**TEXT:**
------------------------------
There are many reasons detection can go awry. You might not have enough pixels for a line to even decide to try a polynomial fit. Or it might give you some really wacky polynomial fit due to either the line being too short (maybe the frame has the end of a dashed line at the bottom and nothing above it), or too noisy (in which case the fit might get pulled in the wrong direction). How can you successfully detect these situations and combat them? I tried a lot of different methods to try to figure out when things went wrong.

The one I stuck with most of the time was using the derivative of the line at a certain y coordinate. In the end I just used 360, the middle of the frame. If the line diverged more than a certain threshold, I’d declare it invalid.

I also tried using two derivatives at the same time, but I didn’t feel it helped any more. I next tried using physical offsets at the bottom and top of the frame to see if the line more more than some threshold. But that didn’t really work all the time. It was also not a great test, as if the car is going around a twisty bend, the top of the line will move pretty quickly in the direction of the curve.
------------------------------
**STORED DATA:**
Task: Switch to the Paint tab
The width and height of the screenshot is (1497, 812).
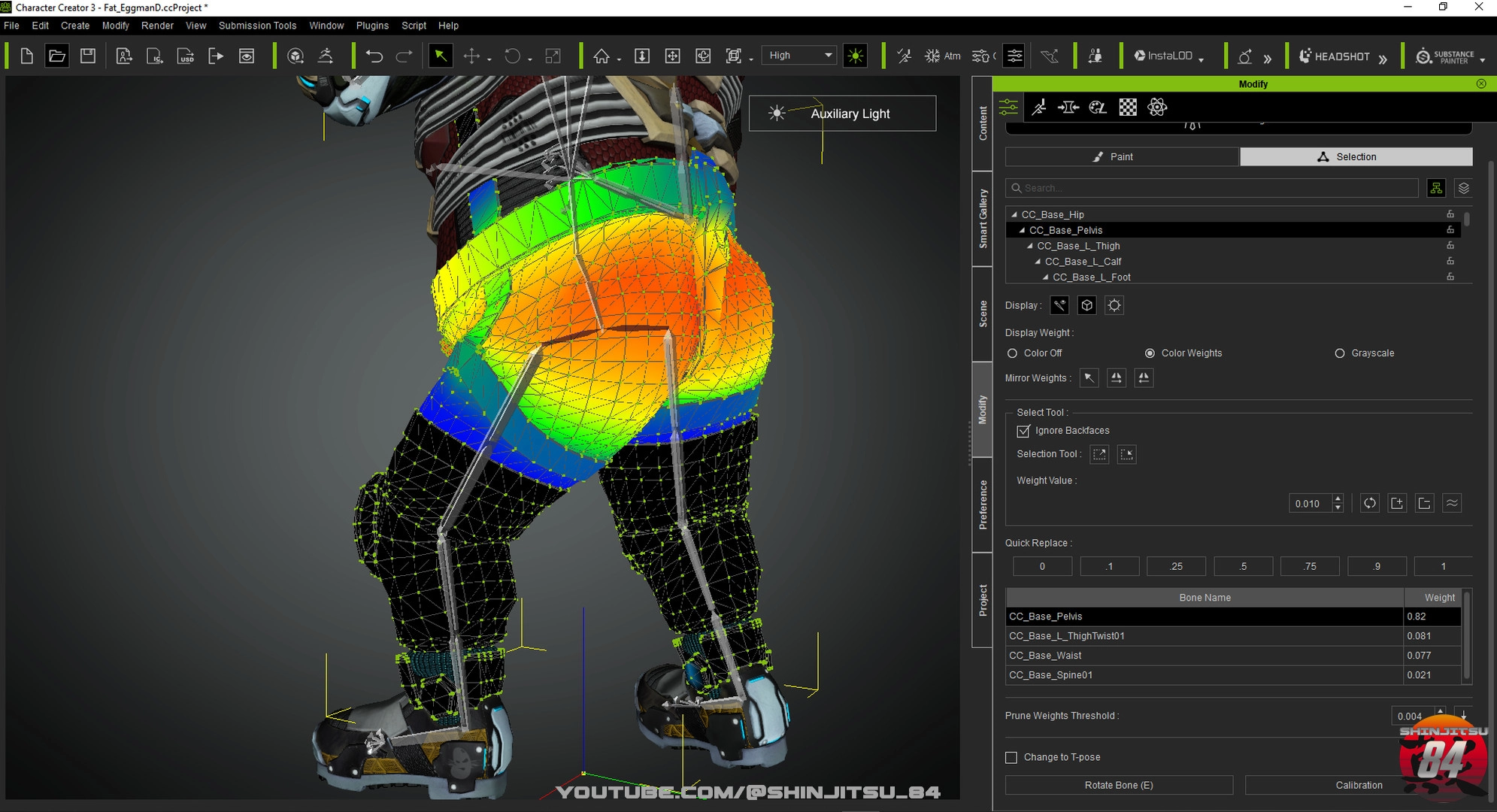Action: [1121, 156]
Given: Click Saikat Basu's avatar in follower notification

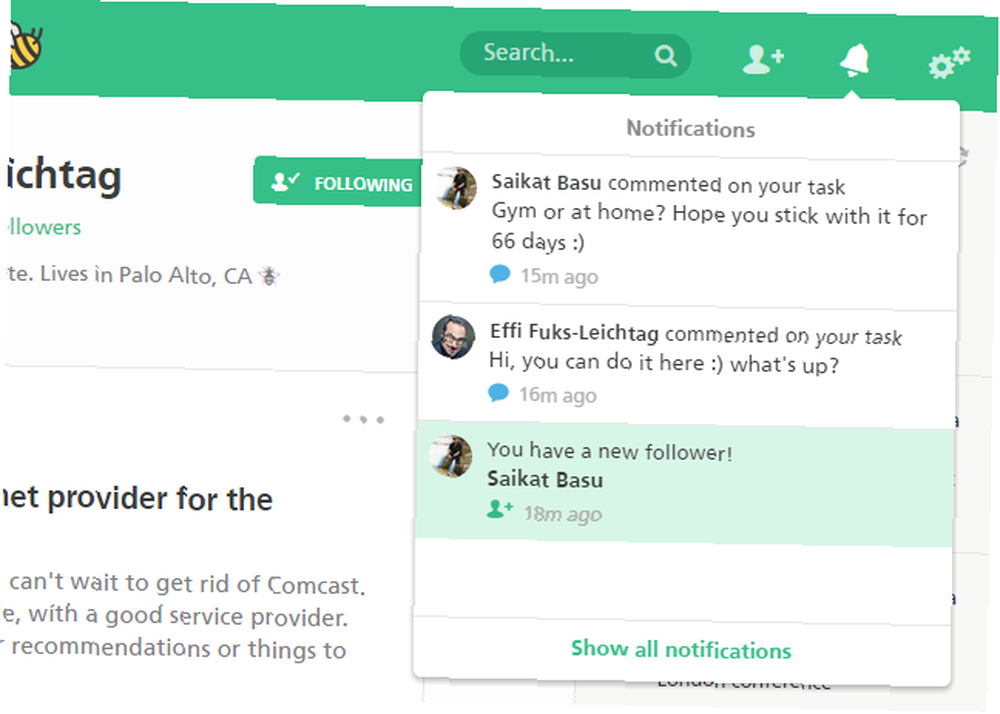Looking at the screenshot, I should tap(452, 456).
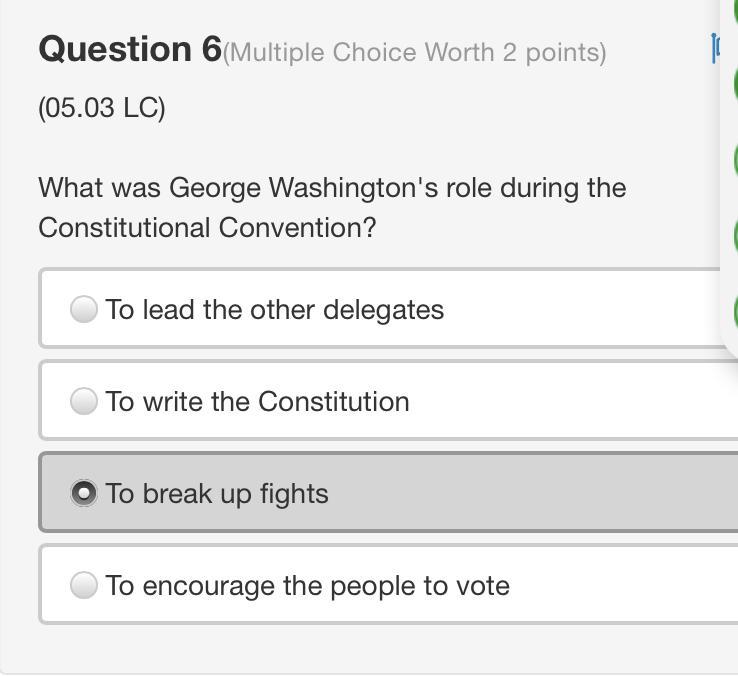
Task: Click the answer text 'To lead the other delegates'
Action: click(274, 309)
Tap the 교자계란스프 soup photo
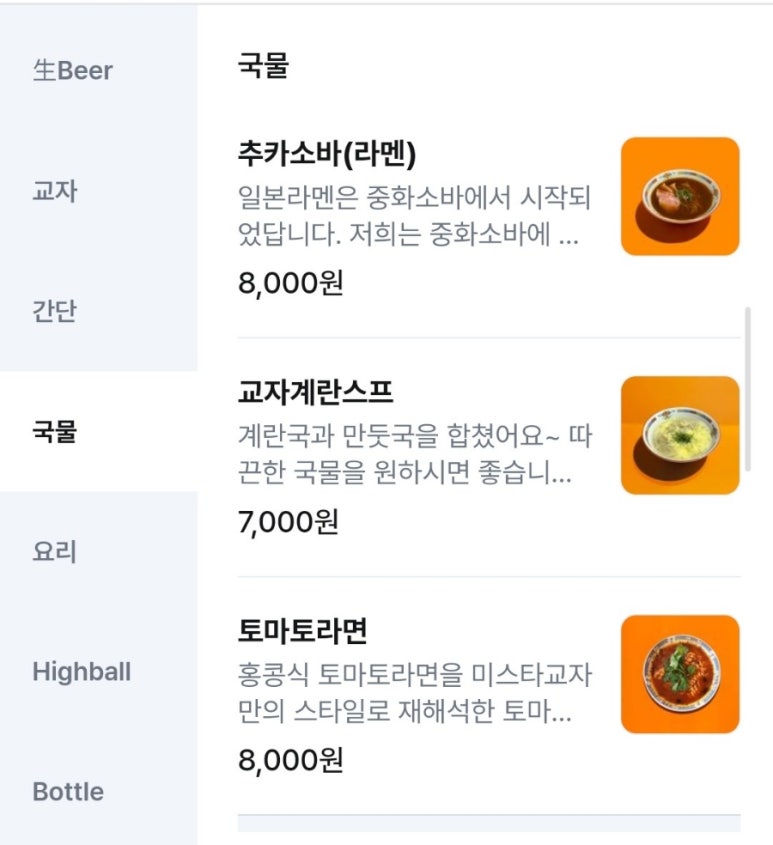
------------------------------
**TASK STATEMENT:** In the lane-detection text, which y coordinate was finally used for the derivative check?

**OUTPUT FOR THIS TASK:** 360, the middle of the frame.